● **Data listing**:
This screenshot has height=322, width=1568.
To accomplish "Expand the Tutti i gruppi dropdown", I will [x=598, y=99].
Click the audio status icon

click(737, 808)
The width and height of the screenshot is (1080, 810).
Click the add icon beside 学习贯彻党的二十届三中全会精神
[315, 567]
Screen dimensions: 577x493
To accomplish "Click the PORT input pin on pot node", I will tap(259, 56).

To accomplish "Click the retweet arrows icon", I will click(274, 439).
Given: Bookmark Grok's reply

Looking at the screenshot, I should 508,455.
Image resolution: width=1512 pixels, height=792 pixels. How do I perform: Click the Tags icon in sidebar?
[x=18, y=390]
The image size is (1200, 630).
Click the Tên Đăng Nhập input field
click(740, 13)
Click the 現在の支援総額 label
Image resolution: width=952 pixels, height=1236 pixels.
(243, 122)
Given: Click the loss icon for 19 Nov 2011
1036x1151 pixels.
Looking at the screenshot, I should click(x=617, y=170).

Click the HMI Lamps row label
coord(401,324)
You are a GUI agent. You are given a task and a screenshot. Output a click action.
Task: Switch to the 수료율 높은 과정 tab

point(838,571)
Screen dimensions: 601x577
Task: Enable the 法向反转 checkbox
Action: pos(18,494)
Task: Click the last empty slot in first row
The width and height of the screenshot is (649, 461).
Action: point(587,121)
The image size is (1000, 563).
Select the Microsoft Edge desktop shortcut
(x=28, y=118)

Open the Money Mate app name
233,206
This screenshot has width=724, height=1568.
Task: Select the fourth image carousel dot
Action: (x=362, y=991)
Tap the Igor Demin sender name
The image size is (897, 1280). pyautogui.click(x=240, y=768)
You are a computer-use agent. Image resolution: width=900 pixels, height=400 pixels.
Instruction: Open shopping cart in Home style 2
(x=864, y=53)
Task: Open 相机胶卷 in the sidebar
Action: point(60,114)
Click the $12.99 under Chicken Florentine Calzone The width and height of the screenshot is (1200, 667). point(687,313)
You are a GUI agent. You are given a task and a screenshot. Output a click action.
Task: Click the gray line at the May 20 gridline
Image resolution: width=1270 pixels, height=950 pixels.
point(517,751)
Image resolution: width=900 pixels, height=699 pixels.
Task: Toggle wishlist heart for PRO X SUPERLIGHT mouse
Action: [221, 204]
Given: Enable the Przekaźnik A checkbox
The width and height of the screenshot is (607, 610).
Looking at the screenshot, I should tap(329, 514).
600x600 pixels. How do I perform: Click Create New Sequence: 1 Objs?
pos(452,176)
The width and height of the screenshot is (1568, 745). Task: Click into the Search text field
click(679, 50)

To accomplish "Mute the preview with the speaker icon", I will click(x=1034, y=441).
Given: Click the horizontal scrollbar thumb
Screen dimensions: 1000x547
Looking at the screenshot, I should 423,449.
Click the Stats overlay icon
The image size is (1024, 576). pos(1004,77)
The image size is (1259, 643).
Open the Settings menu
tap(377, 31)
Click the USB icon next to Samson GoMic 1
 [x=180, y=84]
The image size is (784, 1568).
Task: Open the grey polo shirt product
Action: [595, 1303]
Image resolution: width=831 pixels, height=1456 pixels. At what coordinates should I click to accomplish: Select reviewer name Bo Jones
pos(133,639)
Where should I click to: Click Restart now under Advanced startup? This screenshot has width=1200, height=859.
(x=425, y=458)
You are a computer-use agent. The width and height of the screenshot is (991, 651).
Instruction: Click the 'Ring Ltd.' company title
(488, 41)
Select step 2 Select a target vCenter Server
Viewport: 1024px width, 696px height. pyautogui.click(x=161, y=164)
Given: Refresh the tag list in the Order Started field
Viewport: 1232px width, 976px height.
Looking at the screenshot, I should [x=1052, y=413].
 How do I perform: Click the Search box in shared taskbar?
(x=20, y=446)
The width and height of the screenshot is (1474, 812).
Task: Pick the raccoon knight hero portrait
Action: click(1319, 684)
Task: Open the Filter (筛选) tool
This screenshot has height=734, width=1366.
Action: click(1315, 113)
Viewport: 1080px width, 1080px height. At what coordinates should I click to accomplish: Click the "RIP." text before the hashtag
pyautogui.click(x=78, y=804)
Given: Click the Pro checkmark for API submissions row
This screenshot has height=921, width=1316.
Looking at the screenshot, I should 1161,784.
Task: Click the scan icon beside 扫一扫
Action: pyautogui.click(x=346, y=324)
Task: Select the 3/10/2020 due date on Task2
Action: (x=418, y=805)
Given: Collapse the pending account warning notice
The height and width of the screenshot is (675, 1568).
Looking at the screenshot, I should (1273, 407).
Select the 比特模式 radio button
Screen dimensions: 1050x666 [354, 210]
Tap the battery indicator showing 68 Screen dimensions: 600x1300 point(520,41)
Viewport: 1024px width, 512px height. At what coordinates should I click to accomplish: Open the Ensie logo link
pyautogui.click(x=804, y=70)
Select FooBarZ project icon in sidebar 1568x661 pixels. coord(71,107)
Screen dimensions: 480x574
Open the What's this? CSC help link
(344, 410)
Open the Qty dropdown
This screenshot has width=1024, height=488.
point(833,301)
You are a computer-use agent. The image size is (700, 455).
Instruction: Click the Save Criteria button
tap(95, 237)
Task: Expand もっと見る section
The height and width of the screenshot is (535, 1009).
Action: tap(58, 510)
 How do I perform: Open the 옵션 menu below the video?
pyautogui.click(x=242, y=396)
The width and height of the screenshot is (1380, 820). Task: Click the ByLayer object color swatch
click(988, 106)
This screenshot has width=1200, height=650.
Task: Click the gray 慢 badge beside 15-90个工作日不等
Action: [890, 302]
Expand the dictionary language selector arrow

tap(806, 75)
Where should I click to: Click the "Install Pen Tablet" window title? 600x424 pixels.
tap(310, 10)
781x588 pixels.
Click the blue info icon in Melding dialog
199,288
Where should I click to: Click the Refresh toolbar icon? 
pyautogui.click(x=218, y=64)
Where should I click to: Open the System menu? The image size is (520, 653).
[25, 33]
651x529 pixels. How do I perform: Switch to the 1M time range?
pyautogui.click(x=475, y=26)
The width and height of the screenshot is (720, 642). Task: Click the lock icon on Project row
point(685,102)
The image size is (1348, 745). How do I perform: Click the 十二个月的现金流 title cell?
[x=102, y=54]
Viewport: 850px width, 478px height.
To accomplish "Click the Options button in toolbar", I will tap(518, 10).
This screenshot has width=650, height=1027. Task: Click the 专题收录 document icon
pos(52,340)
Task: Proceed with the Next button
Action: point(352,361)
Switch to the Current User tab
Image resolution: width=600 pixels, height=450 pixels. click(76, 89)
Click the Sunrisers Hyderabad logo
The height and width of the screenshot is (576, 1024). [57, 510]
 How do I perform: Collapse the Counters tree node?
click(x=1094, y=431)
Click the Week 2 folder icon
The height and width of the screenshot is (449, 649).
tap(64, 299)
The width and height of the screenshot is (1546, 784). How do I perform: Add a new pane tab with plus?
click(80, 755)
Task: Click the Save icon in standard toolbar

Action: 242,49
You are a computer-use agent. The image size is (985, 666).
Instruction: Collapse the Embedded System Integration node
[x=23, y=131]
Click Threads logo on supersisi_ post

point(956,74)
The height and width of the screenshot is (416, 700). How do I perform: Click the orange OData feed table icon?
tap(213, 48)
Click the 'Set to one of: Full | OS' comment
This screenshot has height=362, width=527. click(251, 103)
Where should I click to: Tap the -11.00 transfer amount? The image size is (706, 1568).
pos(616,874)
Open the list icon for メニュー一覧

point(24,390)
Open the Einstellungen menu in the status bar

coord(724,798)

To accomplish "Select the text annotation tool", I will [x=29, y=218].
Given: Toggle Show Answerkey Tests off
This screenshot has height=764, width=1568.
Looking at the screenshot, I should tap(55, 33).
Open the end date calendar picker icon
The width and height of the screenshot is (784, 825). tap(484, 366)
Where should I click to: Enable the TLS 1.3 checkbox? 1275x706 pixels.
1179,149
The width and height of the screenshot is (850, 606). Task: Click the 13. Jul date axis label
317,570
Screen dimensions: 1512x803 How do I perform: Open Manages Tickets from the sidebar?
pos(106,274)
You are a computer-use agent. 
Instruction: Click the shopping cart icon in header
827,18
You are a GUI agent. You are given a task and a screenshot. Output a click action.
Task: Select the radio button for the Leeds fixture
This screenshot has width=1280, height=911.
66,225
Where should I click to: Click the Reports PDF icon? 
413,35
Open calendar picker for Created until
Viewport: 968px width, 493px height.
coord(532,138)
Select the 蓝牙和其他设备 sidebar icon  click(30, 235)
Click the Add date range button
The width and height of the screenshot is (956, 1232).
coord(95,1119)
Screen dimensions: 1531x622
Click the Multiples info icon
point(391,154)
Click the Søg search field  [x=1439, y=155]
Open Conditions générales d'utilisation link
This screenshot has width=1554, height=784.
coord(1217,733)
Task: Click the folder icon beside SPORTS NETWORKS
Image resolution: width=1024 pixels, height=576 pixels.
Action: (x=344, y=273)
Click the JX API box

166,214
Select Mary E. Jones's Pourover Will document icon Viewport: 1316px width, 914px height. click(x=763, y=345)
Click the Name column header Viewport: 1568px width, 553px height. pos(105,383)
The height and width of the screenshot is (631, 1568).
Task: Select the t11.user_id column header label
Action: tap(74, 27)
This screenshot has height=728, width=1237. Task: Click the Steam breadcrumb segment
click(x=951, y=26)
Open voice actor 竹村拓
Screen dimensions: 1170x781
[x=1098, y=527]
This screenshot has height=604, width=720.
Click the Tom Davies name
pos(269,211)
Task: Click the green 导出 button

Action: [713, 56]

● **Problem to work on**: Everything above from the line containing "Click the Add date range button" down to the line containing "Open Conditions générales d'utilisation link" should be copied exactly, both end lines included, and nothing else.

● **Exercise response**:
Click the Add date range button
The width and height of the screenshot is (956, 1232).
coord(95,1119)
Screen dimensions: 1531x622
Click the Multiples info icon
point(391,154)
Click the Søg search field  [x=1439, y=155]
Open Conditions générales d'utilisation link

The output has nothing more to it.